LA RAZÓN, 20/07/2012

viernes, 13 de julio de 2012

¿Inevitable?

 Franklin estaba en lo cierto. En la vida sólo hay una cosa tan segura como la muerte: los impuestos. Siempre están a mano para los Gobiernos en dificultades. Zapatero llegó presumiendo de que bajarlos era de izquierdas. Se marchó habiéndose comportado como todo buen socialista: dejándolos más altos de como los encontró. Rajoy no esconde su transmutación: “Dije que bajaría los impuestos y los estoy subiendo”. Más difícil de entender es por qué un presidente al que no le gusta subir los impuestos eligió en diciembre aumentar el IRPF en vez del IVA para no perjudicar el consumo, motor de la actividad económica, y ahora eleva éste sin reducir aquél, que exprime el esfuerzo del trabajo.
   Que los impuestos formen parte de nuestra vida no significa que aumentarlos sea inevitable cada vez que el Estado necesita ingresos.

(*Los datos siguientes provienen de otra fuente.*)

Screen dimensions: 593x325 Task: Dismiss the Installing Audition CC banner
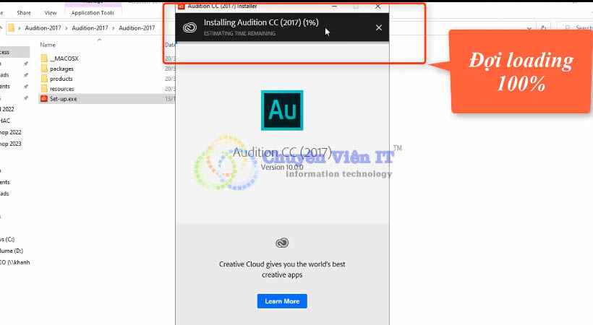pos(379,27)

Un socialdemócrata como Schröder sentó las bases de la recuperación alemana en 2003: liberalizó el mercado laboral (como Rajoy), recortó los subsidios del paro (como Rajoy), amplió la edad de jubilación (como Zapatero) y, ¡sorpresa!, redujo los impuestos: el tipo máximo del IRPF descendió del 48,5 al 42. Con el PP hemos pasado del 45 al 52, eso sí, bajo el eufemismo de “recargo solidario”, porque ya saben que no hay impuesto que no tenga un fin solidario, faltaría más. Aunque seamos tan poco libres para decidirlo como ahora Rajoy para marcar otra política distinta a la impuesta por Bruselas.
   Alemania emprendió también reformas de carácter constitucional. Por ejemplo, la de su Estado federal para adaptarlo a los nuevos tiempos, suprimiendo duplicidades y propiciando la agilidad en la toma de decisiones frente a bloqueos inmovilistas. Una reforma, la del modelo de Estado, tan necesaria, y ésta sí inevitable, de la que aún no hay noticias en España.

LA RAZÓN, 13/07/2012

viernes, 6 de julio de 2012

De estímulos y libertad

   Tocqueville vislumbró hace dos siglos adónde caminábamos: “El gobierno trabaja de buena voluntad por la felicidad de sus ciudadanos, pero decide ser el árbitro exclusivo de esa felicidad; les garantiza su seguridad, prevé y compensa sus necesidades, facilita sus placeres, gestiona sus principales preocupaciones, dirige su actividad, regula la dejación de propiedades y subdivide sus herencias: ¿qué queda sino librarlos de todo el trabajo de pensar y de todas las dificultades de la vida?”. Libertad por seguridad. Cedimos a la tentación y no nos quejamos hasta que el modelo ha alcanzado su inviabilidad. Ahora no existe Gobierno -ni alternativa- que pueda darnos lo que veníamos recibiendo a cambio del voto. Pero conservamos la fe en el gasto público: el Gobierno debe “estimular” la economía, aún a costa de seguir engordando la deuda, porque hay que salvar las “conquistas sociales”. Como apenas hay excepciones a esta idea enraizada en nuestra clase dirigente y en la opinión pública, resulta reconfortante escuchar voces como las de Arthur Laffer, que estos días ha pasado por Madrid invitado por FAES con una repercusión mediática muy inferior a la de ése apóstol del gasto que es Krugman. ¿Qué defiende Laffer? Dos cosas. La primera: el gasto de un Gobierno se traduce siempre en impuestos. La segunda: el Gobierno no crea recursos, los redistribuye, y para dárselos a alguien se los tiene que quitar a otros. Impuestos y redistribución desestimulan. “A la persona a la que das el dinero encuentra un filón para obtener recursos sin esforzarse. En cambio, a quien quitas su renta le desincentivas porque obtiene menos de lo que merece por su esfuerzo”, afirma. Por eso su receta frente al gasto no es la austeridad. Él prefiere llamarlo libertad. Porque los Gobiernos no son filántropos: gastan más de lo que deben para mantener a sus votantes en la dependencia.